[boost] Re: [Unicode strings] We're off

16 Mar 2005

      "Erik Wien" <wien@start.no> wrote in message 
news:d19pdf$jhu$1@sea.gmane.org...
Thorsten Ottosen wrote:
...
Hi Erik,
...
Is entirely improper to make unicode strings a typedef
for std::basic_string<...> ?
|Not entirely, but certainly less that optimal. basic_string (and the
|iostreams) make assuptions that don't neccesarily apply to Unicode text.
|One of them is that strings can be represented as a sequence of equally
|sized characters. Unicode can be represented that way, but that would
|mean you'd have to use 32 bits pr. character to be able to represent all
|the code point assigned in the Unicode standard. In most cases, that is
|way too much overhead for a string, and usually also a waste, since
|unicode code points rarely require more that 16 bits to be encoded. You
|could of course implement unicode for 16 bit characters in basic_string,
|but that would require that the user know about things like surrogate
|pairs, and also know how to correctly handle them. An unlikely scenario.

I'm sure I get this, probably because I'm just don't know enough about
this subject.

Ok, so basic_string< char, char_trait<char>, allocator<char> >
makes assumptions. So what, I was implying that you should
write a specialization

basic_string< char, utf_traits<char>, allocator<char> >:

    template< class T, class UTF >
    class basic_string<T,utf_traits<UTF>,std::allocator<T> >
    {
    public:
        basic_string()
        {
        }
 ...
 };

    typedef basic_string< char, utf_traits<utf8> > utf8_string;

What is it you wouldn't be able to do with this interface?

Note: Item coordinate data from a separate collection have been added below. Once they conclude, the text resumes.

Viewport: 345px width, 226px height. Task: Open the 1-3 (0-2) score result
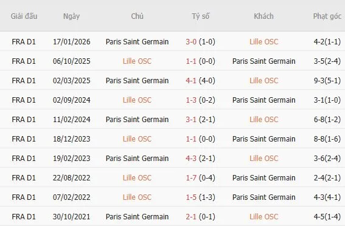tap(200, 100)
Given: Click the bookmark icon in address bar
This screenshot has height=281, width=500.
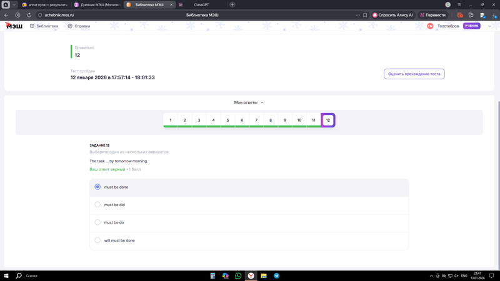Looking at the screenshot, I should pyautogui.click(x=365, y=15).
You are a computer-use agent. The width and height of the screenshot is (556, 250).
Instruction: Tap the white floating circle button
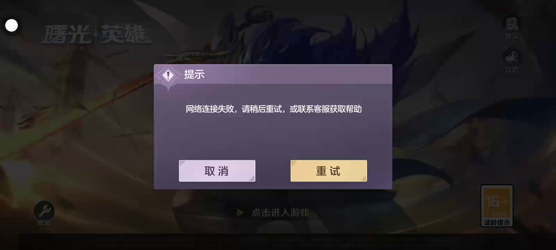pyautogui.click(x=11, y=25)
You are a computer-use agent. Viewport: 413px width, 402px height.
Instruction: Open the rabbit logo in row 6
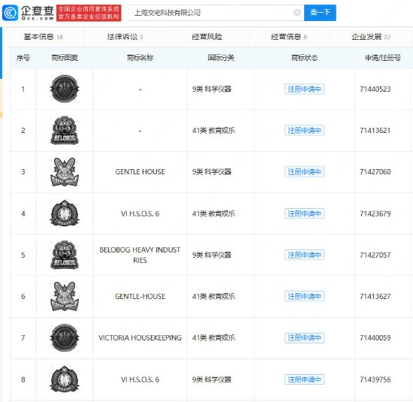pos(65,296)
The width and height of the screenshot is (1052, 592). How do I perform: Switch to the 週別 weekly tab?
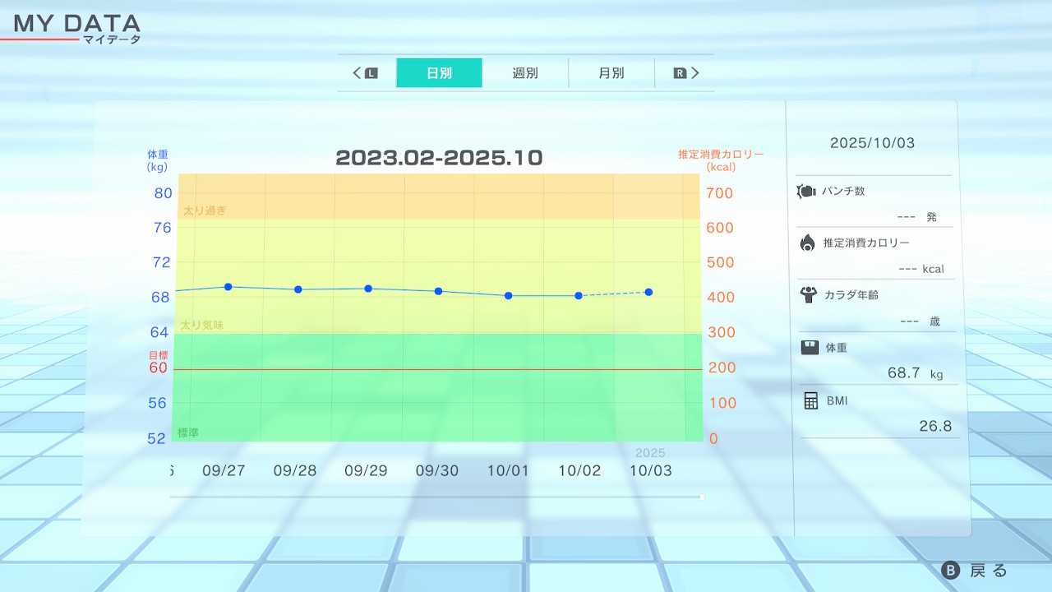point(525,73)

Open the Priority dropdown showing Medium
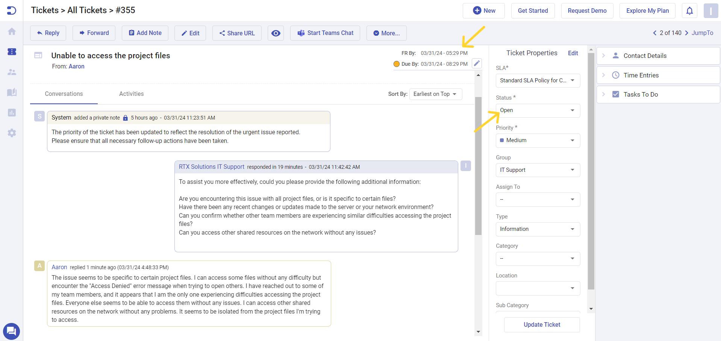[x=538, y=140]
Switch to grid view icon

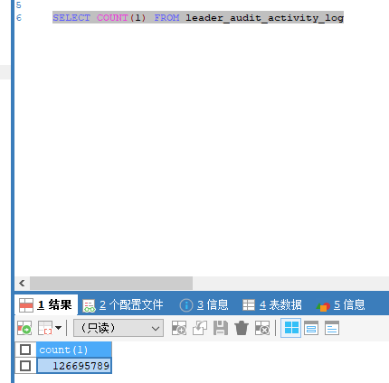click(x=291, y=328)
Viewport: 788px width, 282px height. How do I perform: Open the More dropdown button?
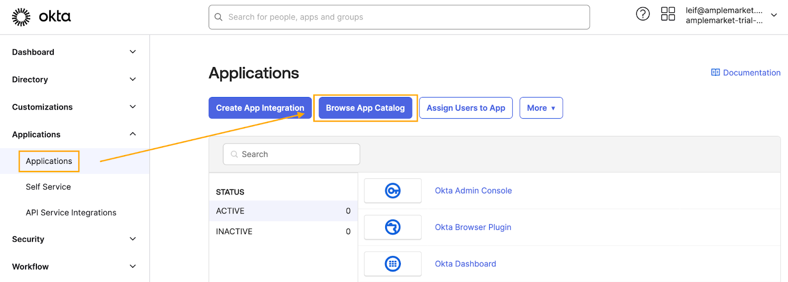click(541, 108)
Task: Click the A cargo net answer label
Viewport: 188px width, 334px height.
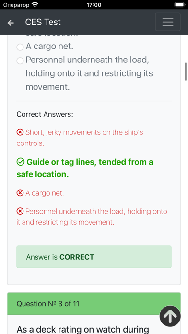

|Normally I would not think so, and my first implementation did not work
|this way. That one was implemented with the entire string class being
|templated on encoding, and thereby eliminating the whole implementation
|inheritance tree in this implementation.
|
|There was however (as far as I could tell at least) some concern about
|this approach in the other thread. (Mostly related to code size and

hm...the function is only going to be used by 3 different classes, right?
If so at most 3 times the size of a virtual function solution;
 v-tables fill up too; and virtual functions in a class template
can have *large* code size impact if not all virtual functions
are used. (So are they?)

|being locked into an encoding at compile time.)

sometimes strong typesafety is good; sometimes it's not

| Some thought that could
|be a problem for XML parsers and related technology that needs to
|establish encoding at run-time. (When reading files for example)

ok, that seems to motivate that some form of dynamic types should be there.

| This
|new implementation was simply a test to see if an alternate solution
|could be found, without those drawbacks. (It has a plenthora of new ones
|though.)
|I am more than willing to change this if the current design is no good.
|Starting a discussion on this is one of my main reasons for posting the
|code in the first place.

It seems to me that we then need four classes

utf8_string
utf16_string
utf32_string
utf_string  // the dynamic one